> SHORT EXERCISE
Render every line of the items below as a Markdown table with two columns, Row for the line number and Text for the line itself, omitting blank lines. Leave the pictures out of the table.
=======
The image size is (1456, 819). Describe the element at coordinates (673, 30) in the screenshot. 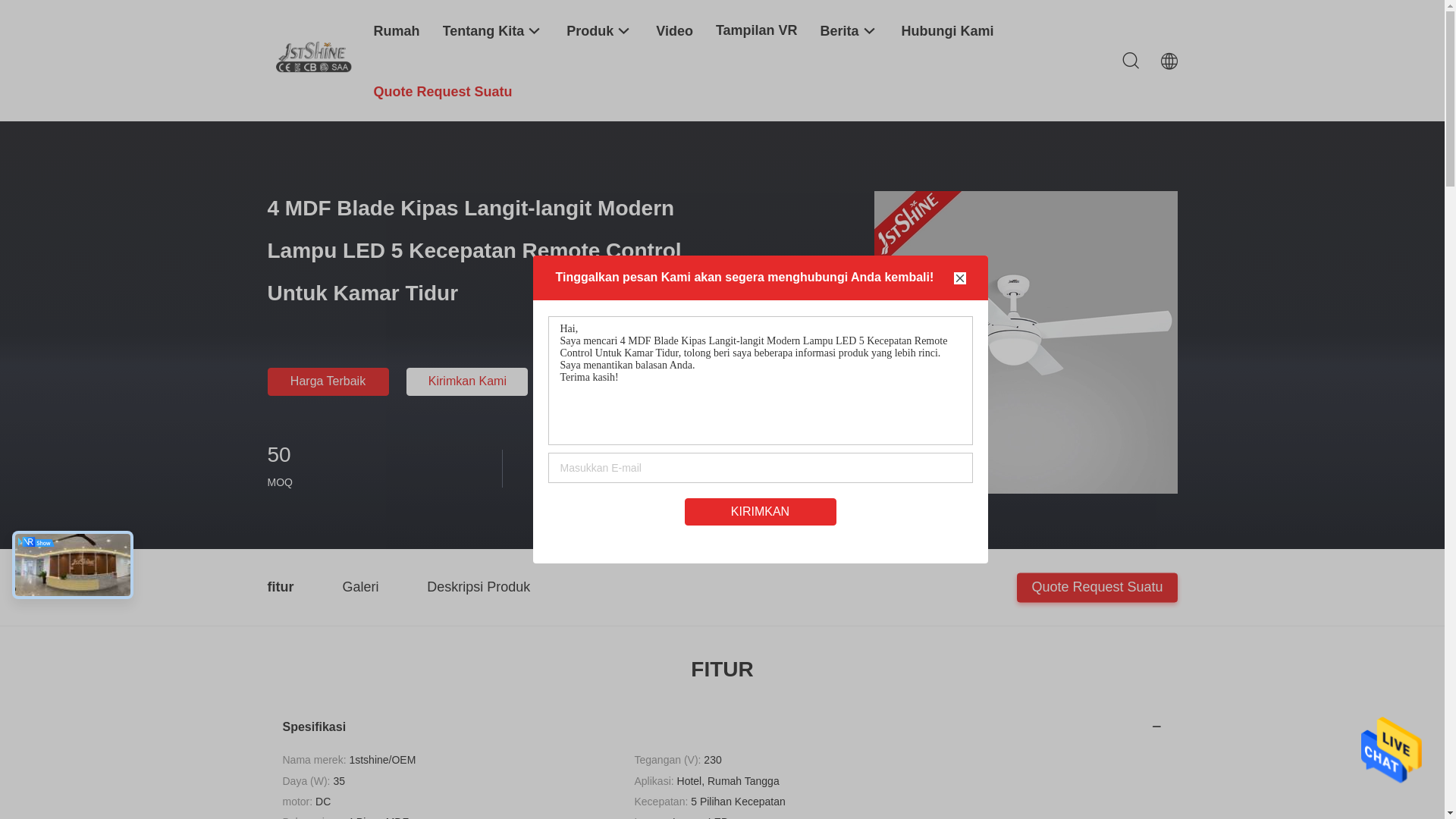

I see `'Video'` at that location.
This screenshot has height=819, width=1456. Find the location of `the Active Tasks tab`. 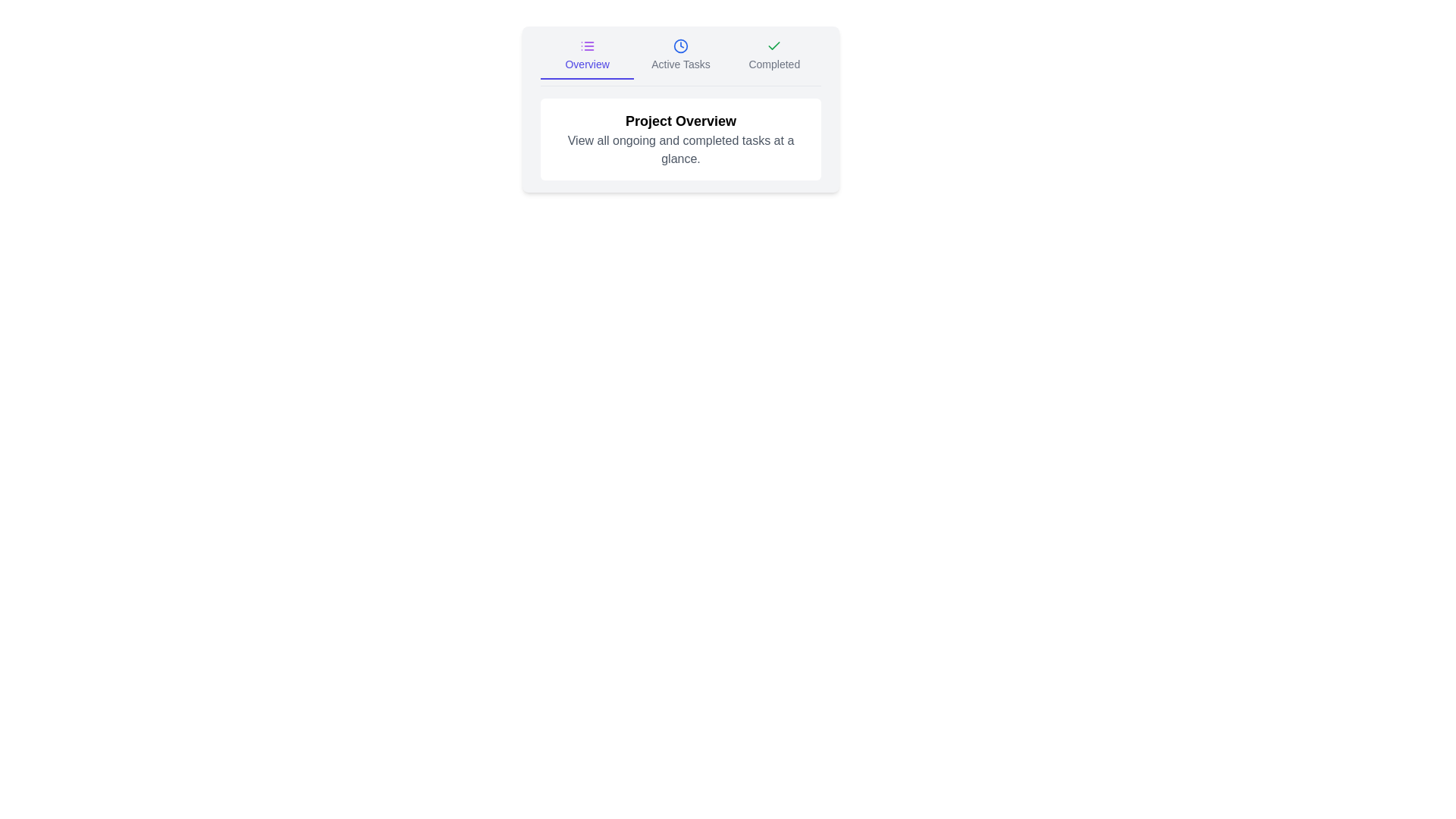

the Active Tasks tab is located at coordinates (679, 58).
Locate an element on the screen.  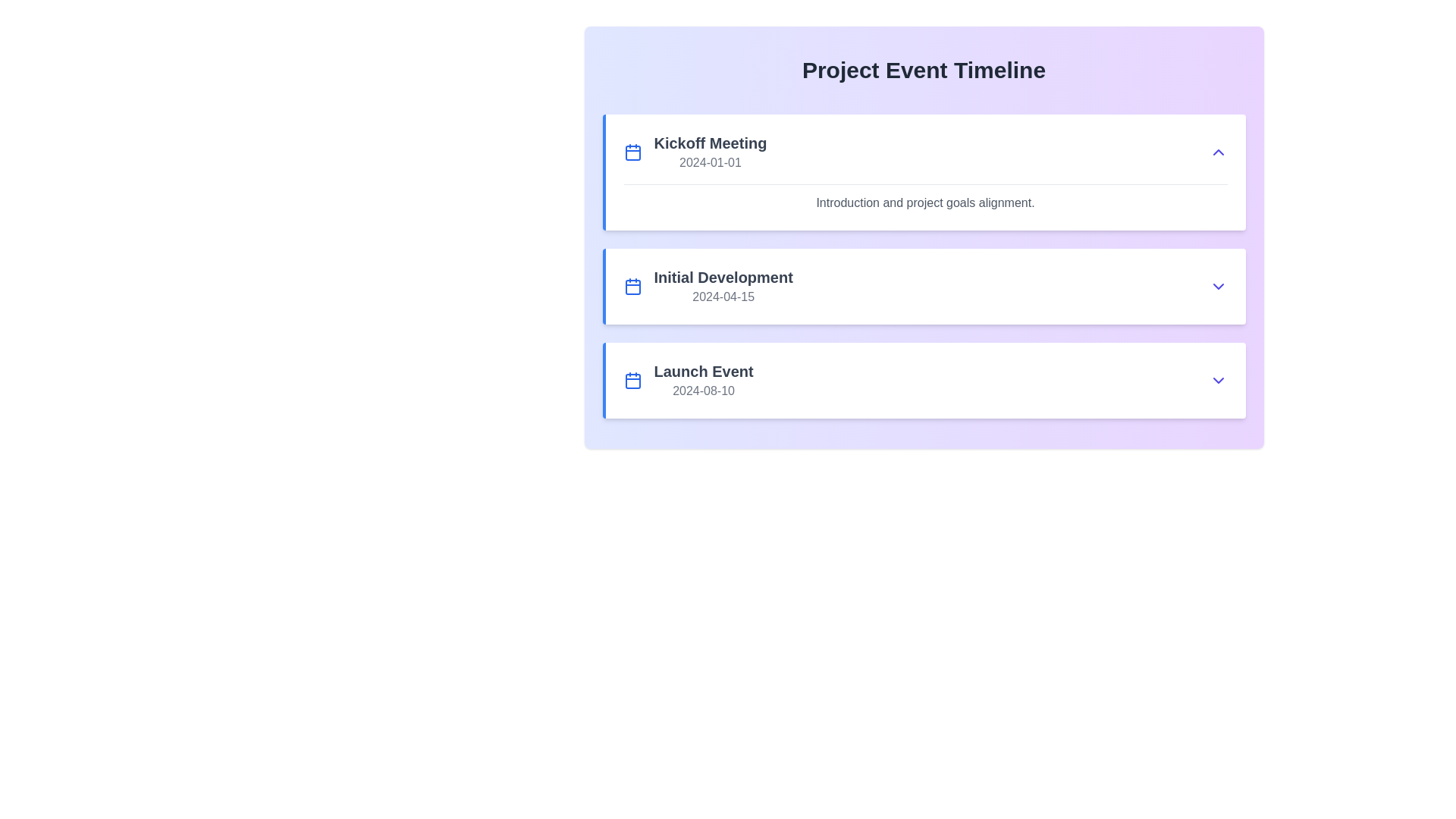
the title text element indicating 'Kickoff Meeting' in the topmost card of the vertical list under 'Project Event Timeline' is located at coordinates (709, 143).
=======
> ANSWER TO THIS EXERCISE
| Row | Text |
|---|---|
| 1 | The image size is (1456, 819). Describe the element at coordinates (673, 30) in the screenshot.  |
| 2 | I see `'Video'` at that location. |
| 3 | This screenshot has height=819, width=1456. Find the location of `the Active Tasks tab`.  |
| 4 | the Active Tasks tab is located at coordinates (679, 58). |
| 5 | Locate an element on the screen.   |
| 6 | the title text element indicating 'Kickoff Meeting' in the topmost card of the vertical list under 'Project Event Timeline' is located at coordinates (709, 143). |